Start of PROVIDED DATA

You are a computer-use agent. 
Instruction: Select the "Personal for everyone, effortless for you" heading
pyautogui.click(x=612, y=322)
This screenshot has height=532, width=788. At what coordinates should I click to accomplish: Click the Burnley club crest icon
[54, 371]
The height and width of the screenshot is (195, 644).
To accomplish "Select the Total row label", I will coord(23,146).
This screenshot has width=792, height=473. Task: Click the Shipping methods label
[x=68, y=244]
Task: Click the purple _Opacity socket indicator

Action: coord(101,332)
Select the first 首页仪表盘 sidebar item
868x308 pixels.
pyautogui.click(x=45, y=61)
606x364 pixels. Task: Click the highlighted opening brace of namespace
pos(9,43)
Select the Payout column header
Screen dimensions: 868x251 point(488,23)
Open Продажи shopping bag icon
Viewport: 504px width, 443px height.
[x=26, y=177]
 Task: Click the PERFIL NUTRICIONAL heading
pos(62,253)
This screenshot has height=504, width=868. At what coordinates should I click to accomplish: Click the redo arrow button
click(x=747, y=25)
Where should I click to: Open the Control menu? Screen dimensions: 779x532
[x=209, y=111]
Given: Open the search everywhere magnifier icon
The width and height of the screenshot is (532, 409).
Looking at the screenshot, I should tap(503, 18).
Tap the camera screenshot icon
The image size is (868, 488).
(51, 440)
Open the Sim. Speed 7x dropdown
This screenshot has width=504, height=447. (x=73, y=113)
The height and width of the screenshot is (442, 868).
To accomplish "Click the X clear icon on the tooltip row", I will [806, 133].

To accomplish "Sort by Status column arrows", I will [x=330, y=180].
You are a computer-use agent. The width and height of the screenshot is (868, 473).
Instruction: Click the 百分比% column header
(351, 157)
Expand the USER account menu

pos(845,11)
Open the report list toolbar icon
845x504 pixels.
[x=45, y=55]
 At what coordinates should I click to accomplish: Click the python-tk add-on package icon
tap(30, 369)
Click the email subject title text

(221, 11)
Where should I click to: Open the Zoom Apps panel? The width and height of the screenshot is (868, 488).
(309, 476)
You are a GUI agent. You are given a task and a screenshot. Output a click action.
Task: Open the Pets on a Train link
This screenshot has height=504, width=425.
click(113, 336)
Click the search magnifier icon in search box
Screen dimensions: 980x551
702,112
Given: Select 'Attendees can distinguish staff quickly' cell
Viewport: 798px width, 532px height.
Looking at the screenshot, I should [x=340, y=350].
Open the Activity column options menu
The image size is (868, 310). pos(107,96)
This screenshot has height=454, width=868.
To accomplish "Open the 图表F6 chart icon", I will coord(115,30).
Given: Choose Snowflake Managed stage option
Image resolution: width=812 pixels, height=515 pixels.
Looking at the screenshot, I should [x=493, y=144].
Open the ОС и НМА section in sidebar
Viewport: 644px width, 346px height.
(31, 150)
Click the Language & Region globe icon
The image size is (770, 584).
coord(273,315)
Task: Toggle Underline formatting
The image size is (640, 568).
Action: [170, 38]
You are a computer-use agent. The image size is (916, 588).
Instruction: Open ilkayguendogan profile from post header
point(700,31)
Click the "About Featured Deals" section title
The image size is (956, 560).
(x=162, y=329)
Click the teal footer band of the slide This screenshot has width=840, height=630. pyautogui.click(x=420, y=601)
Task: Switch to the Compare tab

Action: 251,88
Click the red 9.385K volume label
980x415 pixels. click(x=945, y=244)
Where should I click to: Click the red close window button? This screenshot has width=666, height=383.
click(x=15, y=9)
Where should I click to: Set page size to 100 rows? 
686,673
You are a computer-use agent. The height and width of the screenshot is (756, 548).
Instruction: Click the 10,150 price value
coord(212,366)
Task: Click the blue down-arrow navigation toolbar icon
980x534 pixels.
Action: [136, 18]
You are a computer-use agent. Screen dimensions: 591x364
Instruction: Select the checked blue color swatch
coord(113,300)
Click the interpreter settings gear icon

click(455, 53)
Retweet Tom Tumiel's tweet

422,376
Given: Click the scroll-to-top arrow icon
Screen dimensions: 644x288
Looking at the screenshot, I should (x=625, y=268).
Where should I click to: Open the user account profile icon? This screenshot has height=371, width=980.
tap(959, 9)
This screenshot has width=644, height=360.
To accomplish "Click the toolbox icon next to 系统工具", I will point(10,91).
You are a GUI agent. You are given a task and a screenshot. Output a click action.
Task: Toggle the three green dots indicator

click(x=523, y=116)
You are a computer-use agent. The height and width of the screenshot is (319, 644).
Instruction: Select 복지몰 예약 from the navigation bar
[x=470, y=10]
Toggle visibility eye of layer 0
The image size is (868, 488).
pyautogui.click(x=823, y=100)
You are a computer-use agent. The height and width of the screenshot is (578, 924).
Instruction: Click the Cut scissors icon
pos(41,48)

End of PROVIDED DATA

WHAT TO PRODUCE:
Exactly as written, restate every line of the listing above.

OUTPUT BELOW:
You are a computer-use agent. 
Instruction: Select the "Personal for everyone, effortless for you" heading
pyautogui.click(x=612, y=322)
This screenshot has height=532, width=788. At what coordinates should I click to accomplish: Click the Burnley club crest icon
[54, 371]
The height and width of the screenshot is (195, 644).
To accomplish "Select the Total row label", I will coord(23,146).
This screenshot has width=792, height=473. Task: Click the Shipping methods label
[x=68, y=244]
Task: Click the purple _Opacity socket indicator

Action: coord(101,332)
Select the first 首页仪表盘 sidebar item
868x308 pixels.
pyautogui.click(x=45, y=61)
606x364 pixels. Task: Click the highlighted opening brace of namespace
pos(9,43)
Select the Payout column header
Screen dimensions: 868x251 point(488,23)
Open Продажи shopping bag icon
Viewport: 504px width, 443px height.
[x=26, y=177]
 Task: Click the PERFIL NUTRICIONAL heading
pos(62,253)
This screenshot has height=504, width=868. At what coordinates should I click to accomplish: Click the redo arrow button
click(x=747, y=25)
Where should I click to: Open the Control menu? Screen dimensions: 779x532
[x=209, y=111]
Given: Open the search everywhere magnifier icon
The width and height of the screenshot is (532, 409).
Looking at the screenshot, I should tap(503, 18).
Tap the camera screenshot icon
The image size is (868, 488).
(51, 440)
Open the Sim. Speed 7x dropdown
This screenshot has width=504, height=447. (x=73, y=113)
The height and width of the screenshot is (442, 868).
To accomplish "Click the X clear icon on the tooltip row", I will [806, 133].

To accomplish "Sort by Status column arrows", I will [x=330, y=180].
You are a computer-use agent. The width and height of the screenshot is (868, 473).
Instruction: Click the 百分比% column header
(351, 157)
Expand the USER account menu

pos(845,11)
Open the report list toolbar icon
845x504 pixels.
[x=45, y=55]
 At what coordinates should I click to accomplish: Click the python-tk add-on package icon
tap(30, 369)
Click the email subject title text

(221, 11)
Where should I click to: Open the Zoom Apps panel? The width and height of the screenshot is (868, 488).
(309, 476)
You are a GUI agent. You are given a task and a screenshot. Output a click action.
Task: Open the Pets on a Train link
This screenshot has height=504, width=425.
click(113, 336)
Click the search magnifier icon in search box
Screen dimensions: 980x551
702,112
Given: Select 'Attendees can distinguish staff quickly' cell
Viewport: 798px width, 532px height.
Looking at the screenshot, I should [x=340, y=350].
Open the Activity column options menu
The image size is (868, 310). pos(107,96)
This screenshot has height=454, width=868.
To accomplish "Open the 图表F6 chart icon", I will coord(115,30).
Given: Choose Snowflake Managed stage option
Image resolution: width=812 pixels, height=515 pixels.
Looking at the screenshot, I should [x=493, y=144].
Open the ОС и НМА section in sidebar
Viewport: 644px width, 346px height.
(31, 150)
Click the Language & Region globe icon
The image size is (770, 584).
coord(273,315)
Task: Toggle Underline formatting
The image size is (640, 568).
Action: [170, 38]
You are a computer-use agent. The image size is (916, 588).
Instruction: Open ilkayguendogan profile from post header
point(700,31)
Click the "About Featured Deals" section title
The image size is (956, 560).
(x=162, y=329)
Click the teal footer band of the slide This screenshot has width=840, height=630. pyautogui.click(x=420, y=601)
Task: Switch to the Compare tab

Action: 251,88
Click the red 9.385K volume label
980x415 pixels. click(x=945, y=244)
Where should I click to: Click the red close window button? This screenshot has width=666, height=383.
click(x=15, y=9)
Where should I click to: Set page size to 100 rows? 
686,673
You are a computer-use agent. The height and width of the screenshot is (756, 548).
Instruction: Click the 10,150 price value
coord(212,366)
Task: Click the blue down-arrow navigation toolbar icon
980x534 pixels.
Action: [136, 18]
You are a computer-use agent. Screen dimensions: 591x364
Instruction: Select the checked blue color swatch
coord(113,300)
Click the interpreter settings gear icon

click(455, 53)
Retweet Tom Tumiel's tweet

422,376
Given: Click the scroll-to-top arrow icon
Screen dimensions: 644x288
Looking at the screenshot, I should (x=625, y=268).
Where should I click to: Open the user account profile icon? This screenshot has height=371, width=980.
tap(959, 9)
This screenshot has width=644, height=360.
To accomplish "Click the toolbox icon next to 系统工具", I will point(10,91).
You are a GUI agent. You are given a task and a screenshot. Output a click action.
Task: Toggle the three green dots indicator

click(x=523, y=116)
You are a computer-use agent. The height and width of the screenshot is (319, 644).
Instruction: Select 복지몰 예약 from the navigation bar
[x=470, y=10]
Toggle visibility eye of layer 0
The image size is (868, 488).
pyautogui.click(x=823, y=100)
You are a computer-use agent. The height and width of the screenshot is (578, 924).
Instruction: Click the Cut scissors icon
pos(41,48)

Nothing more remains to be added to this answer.